A social worker I know once described a major frustration of working in a state system. Sometimes a child is clearly being abused but not badly enough to justify removing the child from the unhealthy environment. At that point, the depressing hope for the future may be that the child be abused just badly enough to provide enough evidence to get him or her out of the awful situation.

I was reminded of this sad description by a New York Times article on the long history of pollution in the Gulf of Mexico. Terrible as the oil spill may be, one positive aspect is that serious attention and money are finally being given to the region.

Thursday, July 29, 2010

Asbestos in serpentinite

California is debating whether or not to drop their official state rock. The mineralogy community is now going batsh*t.

Personally, I’ve never had any particular use for state rocks or state birds or state whatevers. They were always just items on the list of stuff to memorize. Except for the Catahoula Leopard Dog and Petosky Stone, of course. They’re alright. However, the appeal of these items for educating people continues to elude me, particularly with all the dramatic geologic events (volcanoes, earthquakes, extinctions, climate change…) that we can discuss instead.

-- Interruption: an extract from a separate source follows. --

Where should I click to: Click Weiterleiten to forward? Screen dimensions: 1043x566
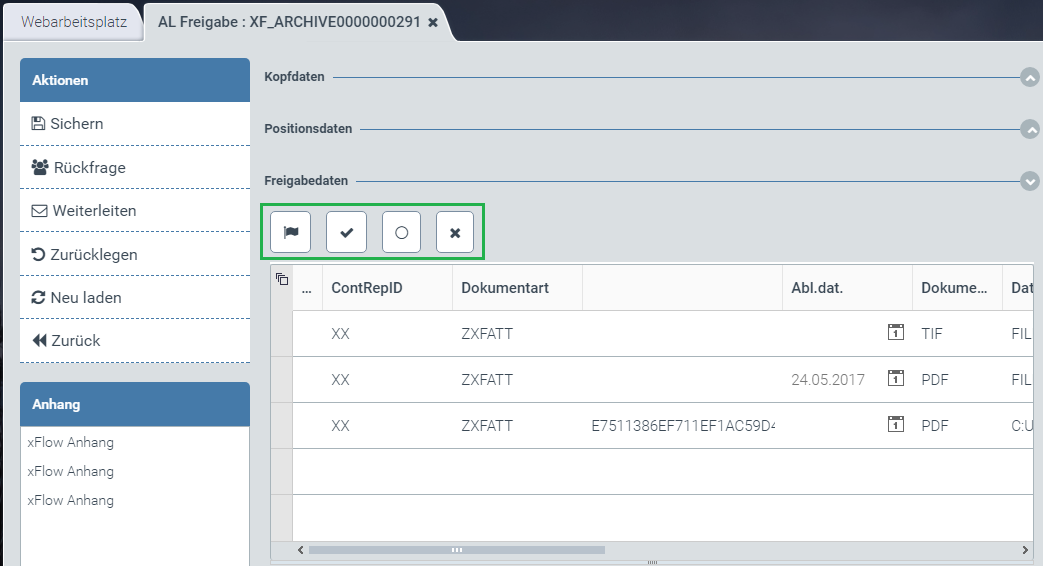[x=93, y=211]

Still, if you decide to designate a state rock, I agree that it’s a little silly to then go through all the trouble and expense of dropping it. My understanding of the argument for de-rocking CA is that celebrating a rock that contains any amount of any form of asbestos constitutes support of the use of very hazardous materials in buildings. This argument has gotten mineralogists in a funk. Their (ok, our) main issue is this:

Some types of asbestos have been shown to be significantly less harmful than others.

The term asbestiform refers to a shape, not a particular mineral. Several minerals can take this shape (I believe there are 6 officially regulated types), and little evidence exists to suggest that the particular type of asbestos found in the CA state rock is especially harmful in most situations. The cute analogy suggested by Mary Johnson is asbestos: amphibole asbestos (the really bad stuff) as ivy: poison ivy.

Wednesday, July 28, 2010

Hello World

This blog is about science and my experiences with it. As a woman struggling to make good use of a PhD in science, I often run across the “leaky pipeline” metaphor to describe the absence of women at high levels of science (i.e., tenured at major research universities). I’m not thrilled with this metaphor. Why would anyone want to be stuck in some dark, clammy pipe? Science should be about exploring the world, not feeling confined to The One True Path of pursuing tenure. Not that I’m against having a tenure-track gig, mind you. I just want other options, and I believe that many if not most other scientists do to.

My primary fields of interest are mineralogy and materials science applied to environmental and energy issues. My expertise is on nuclear waste, but I’m interested in any and all nasties – arsenic, organics, whatever. The big issue of the day is the BP oil spill off the coast of Louisiana, which happens to be where I grew up and went to college, so I imagine that will come up.